11. And it is not probable that there were any musical entertainments at Menelaus's banquet, as is manifest from the fact of the whole time of the banquet being occupied by the guests in conversation with one another; and that there is no name mentioned as that of the minstrel; nor is any lay mentioned which he sang; nor is it said that Telemachus and his party listened to him; but they rather contemplated the house in silence, as it were, and perfect quiet. And how can it be looked upon as anything but incredible, that the sons of those wisest of men, Ulysses and Nestor, should be introduced as such ignorant people as, like clowns, not to pay the least attention to carefully prepared music? At all events Ulysses himself attends to the Phæacian minstrels:—

Ulysses gazed, astonish'd to survey
The glancing splendours as their sandals play:—[297:2]

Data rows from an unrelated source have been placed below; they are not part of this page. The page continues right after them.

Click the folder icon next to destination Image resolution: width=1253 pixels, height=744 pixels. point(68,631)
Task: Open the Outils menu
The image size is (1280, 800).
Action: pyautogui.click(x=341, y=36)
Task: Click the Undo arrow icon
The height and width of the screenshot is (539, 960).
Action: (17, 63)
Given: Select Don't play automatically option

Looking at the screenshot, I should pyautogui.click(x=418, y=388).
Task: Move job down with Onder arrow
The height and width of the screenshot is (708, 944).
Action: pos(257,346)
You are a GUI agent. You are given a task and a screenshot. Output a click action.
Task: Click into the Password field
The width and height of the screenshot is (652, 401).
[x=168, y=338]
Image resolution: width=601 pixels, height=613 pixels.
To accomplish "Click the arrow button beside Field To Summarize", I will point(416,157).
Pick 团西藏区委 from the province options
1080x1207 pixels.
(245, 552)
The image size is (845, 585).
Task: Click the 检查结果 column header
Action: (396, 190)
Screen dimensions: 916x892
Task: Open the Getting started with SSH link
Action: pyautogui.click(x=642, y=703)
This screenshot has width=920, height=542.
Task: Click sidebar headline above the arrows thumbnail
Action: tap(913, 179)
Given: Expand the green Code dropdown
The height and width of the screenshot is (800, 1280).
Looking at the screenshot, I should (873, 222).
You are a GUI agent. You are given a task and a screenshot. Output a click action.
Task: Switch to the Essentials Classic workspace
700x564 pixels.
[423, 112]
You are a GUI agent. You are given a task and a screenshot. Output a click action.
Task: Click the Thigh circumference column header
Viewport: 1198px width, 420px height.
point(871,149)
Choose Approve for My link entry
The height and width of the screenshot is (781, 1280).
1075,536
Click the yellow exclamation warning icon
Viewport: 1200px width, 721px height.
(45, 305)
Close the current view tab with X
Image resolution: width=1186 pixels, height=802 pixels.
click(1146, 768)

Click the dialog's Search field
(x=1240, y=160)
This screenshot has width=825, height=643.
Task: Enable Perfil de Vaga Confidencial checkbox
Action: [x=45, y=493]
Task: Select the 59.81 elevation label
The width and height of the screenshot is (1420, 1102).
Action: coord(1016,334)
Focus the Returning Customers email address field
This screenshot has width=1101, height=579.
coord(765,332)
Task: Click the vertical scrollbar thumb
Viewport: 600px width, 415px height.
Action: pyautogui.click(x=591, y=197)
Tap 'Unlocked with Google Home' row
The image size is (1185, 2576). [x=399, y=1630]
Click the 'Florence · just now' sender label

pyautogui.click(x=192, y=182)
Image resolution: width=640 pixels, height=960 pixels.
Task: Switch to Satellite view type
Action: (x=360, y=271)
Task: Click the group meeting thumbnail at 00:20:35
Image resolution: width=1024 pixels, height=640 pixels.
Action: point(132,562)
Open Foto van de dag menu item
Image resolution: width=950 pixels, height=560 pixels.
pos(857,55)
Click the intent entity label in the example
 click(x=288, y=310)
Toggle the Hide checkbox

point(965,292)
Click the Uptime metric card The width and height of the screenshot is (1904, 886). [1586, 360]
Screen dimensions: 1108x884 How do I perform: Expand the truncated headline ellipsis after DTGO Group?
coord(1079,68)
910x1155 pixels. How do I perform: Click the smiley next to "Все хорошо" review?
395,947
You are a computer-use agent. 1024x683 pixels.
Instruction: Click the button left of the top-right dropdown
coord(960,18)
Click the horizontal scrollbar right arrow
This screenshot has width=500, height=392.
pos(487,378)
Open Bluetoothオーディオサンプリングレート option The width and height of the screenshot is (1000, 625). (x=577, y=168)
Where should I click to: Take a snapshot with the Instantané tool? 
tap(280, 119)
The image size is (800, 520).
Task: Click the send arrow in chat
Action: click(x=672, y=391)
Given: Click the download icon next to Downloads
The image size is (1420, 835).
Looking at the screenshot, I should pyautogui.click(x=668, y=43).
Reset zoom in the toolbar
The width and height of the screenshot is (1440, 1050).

although he had plenty of things to distract his attention, and although he could say—

Now care surrounds me, and my force decays,
Inured a melancholy part to bear,
In scenes of death by tempest and by war.[297:3]

[[298]] How then can we think Telemachus any better than a mere clown, when a minstrel and a dancer are present, if he had bent silently towards Pisistratus and gazed on nothing but the plate and furniture? But Homer, like a good painter, makes Telemachus in every respect like his father; and so he has made each of them easily recognised, the one by Alcinous, and the other by Menelaus, by means of their tears.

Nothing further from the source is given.